Exercise 1 → Using the passage on the Lucy in the Sky soundtrack, decide whether each statement agrees with it: (a) Mondo issued the vinyl edition on June 19, 2020; (b) Russo had worked with Hawley before only on Fargo; (c) Jeff Russo directed the film Lucy in the Sky. Answer yes or no for each, and quote the deciding words.
Exercise 2 → Reproduce the part of the passage on the Lucy in the Sky soundtrack starting with "Lucy in the Sky (Original Motion Picture Soundtrack) is" and going on through "June 19, 2020.".

Passage to read →
Film score by Jeff Russo
- Released: October 4, 2019
- Genre: Film score
- Length: 80:49
- Label: Lakeshore
- Producer: Jeff Russo

Jeff Russo chronology
| Mile 22 (2018) | Lucy in the Sky (Original Motion Picture Soundtrack) (2019) | Lorelei (2021) |

= Lucy in the Sky (soundtrack) =

Lucy in the Sky (Original Motion Picture Soundtrack) is the soundtrack to the 2019 film Lucy in the Sky, directed by Noah Hawley. The film score is composed by Jeff Russo and released through Lakeshore Records on October 4, 2019. The vinyl edition of the album was issued by Mondo which released it on June 19, 2020.

== Development ==
Jeff Russo composed the musical score for Lucy in the Sky; he previously worked with Hawley in the television series Fargo (2014–present) and Legion (2017–2019). When Hawley narrated the script to Noah, the former wanted "to fashion the story of this woman [breaking] down, but also have a bit of magical realism." According to Russo, the emotional place of the film was to track the feelings of the character losing herself. He admitted that as the character goes to space, she faces the existential moment where she sees her whole life before her and the whole universe and then feeling small when she gets back."

Given information →
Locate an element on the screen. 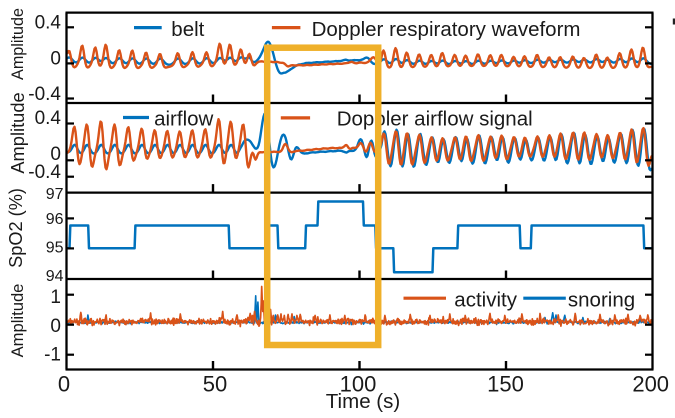 The width and height of the screenshot is (675, 418). svg-text: 100 is located at coordinates (358, 384).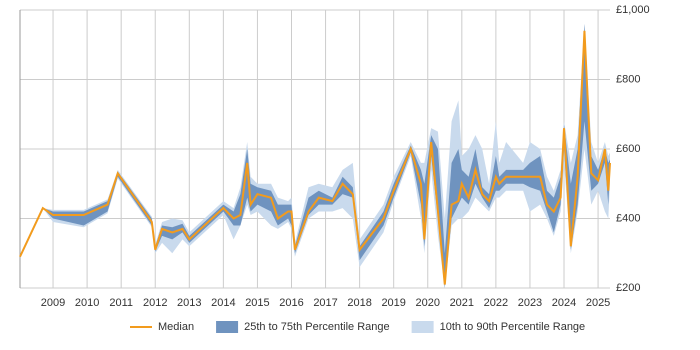 The height and width of the screenshot is (350, 700). What do you see at coordinates (628, 79) in the screenshot?
I see `y-tick-label: £800` at bounding box center [628, 79].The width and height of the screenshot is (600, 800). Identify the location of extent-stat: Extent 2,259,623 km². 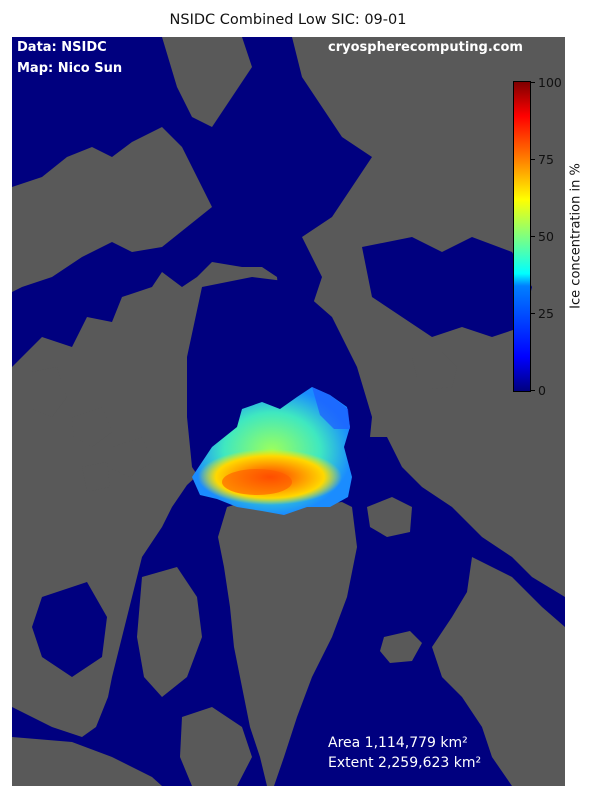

Your response 1 →
(a) Yes: "The vinyl edition of the album was issued by Mondo which released it on June 19, 2020."
(b) No: "he previously worked with Hawley in the television series Fargo (2014–present) and Legion (2017–2019)."
(c) No: "directed by Noah Hawley."

Your response 2 →
Lucy in the Sky (Original Motion Picture Soundtrack) is the soundtrack to the 2019 film Lucy in the Sky, directed by Noah Hawley. The film score is composed by Jeff Russo and released through Lakeshore Records on October 4, 2019. The vinyl edition of the album was issued by Mondo which released it on June 19, 2020.